What the task asks
Using the listing below, report all lines holding the word "agent".

Information

★ ★ ★ ★ ★ ★ ★

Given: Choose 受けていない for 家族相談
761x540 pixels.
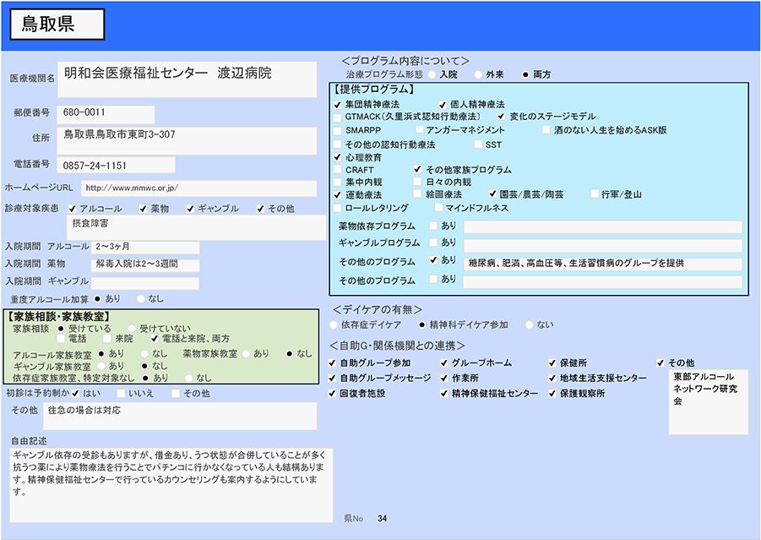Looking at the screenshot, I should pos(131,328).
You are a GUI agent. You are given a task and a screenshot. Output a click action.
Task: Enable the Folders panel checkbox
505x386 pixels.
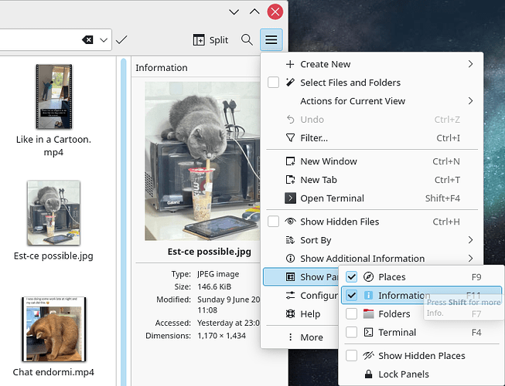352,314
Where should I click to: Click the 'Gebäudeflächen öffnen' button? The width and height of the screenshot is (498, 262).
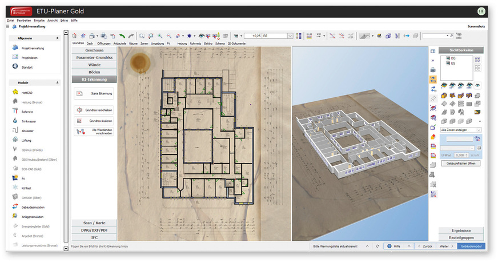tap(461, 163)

★ ★ ★ ★ ★ ★ ★

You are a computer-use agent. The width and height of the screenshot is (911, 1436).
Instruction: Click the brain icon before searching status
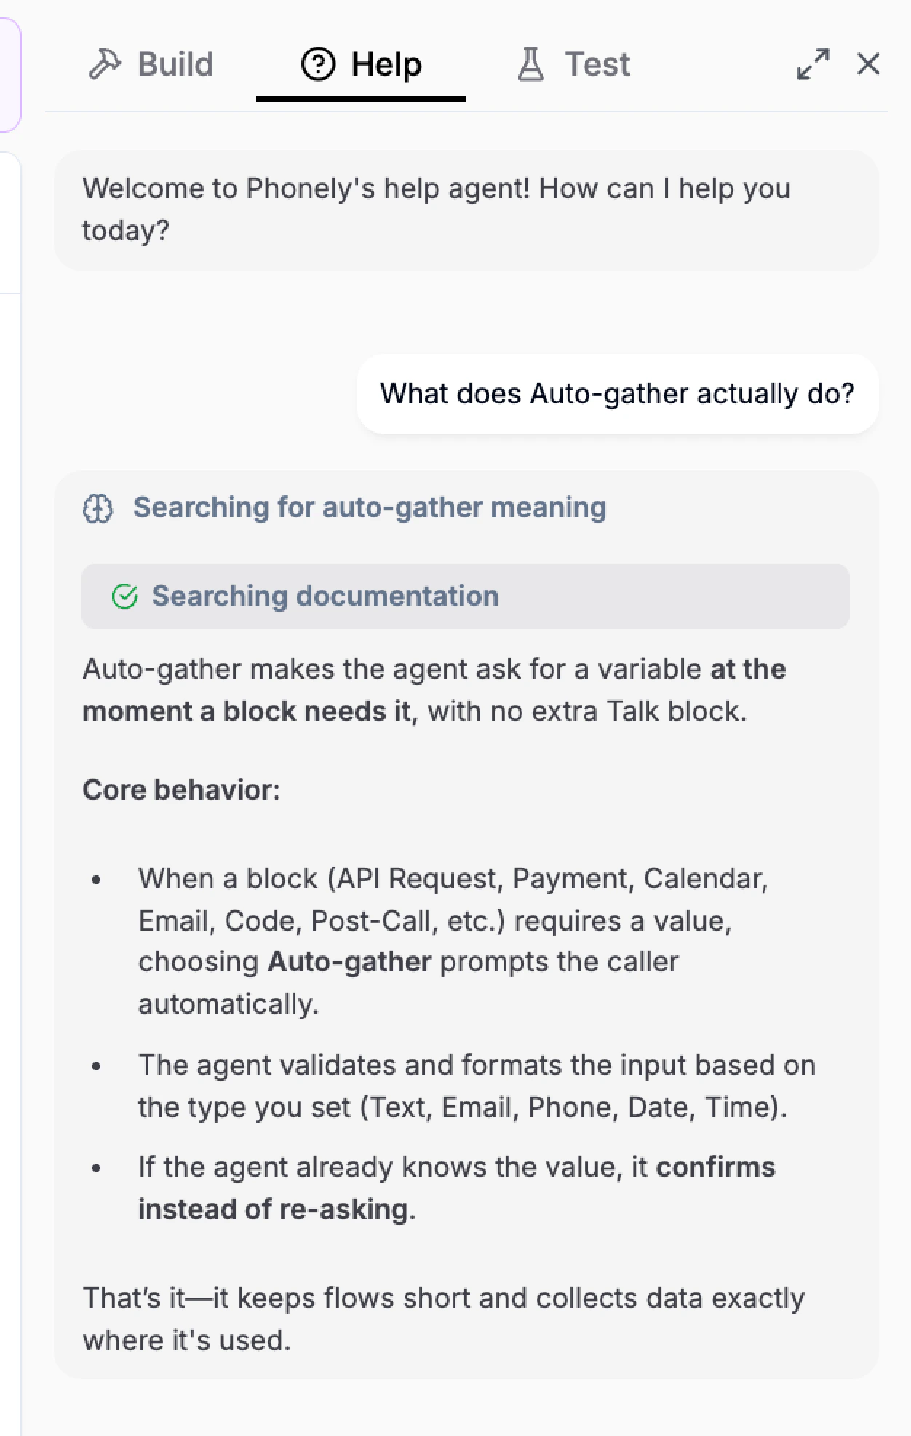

★ ★ ★ ★ ★ ★ ★

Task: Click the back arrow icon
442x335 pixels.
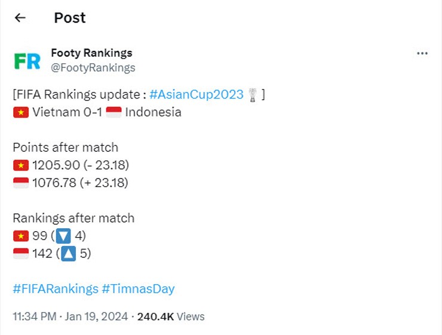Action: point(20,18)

★ ★ ★ ★ ★ ★ ★

The completed task
You are a GUI agent. You are given a task and a screenshot. Output a click action.
You are a computer-use agent. The width and height of the screenshot is (911, 1436).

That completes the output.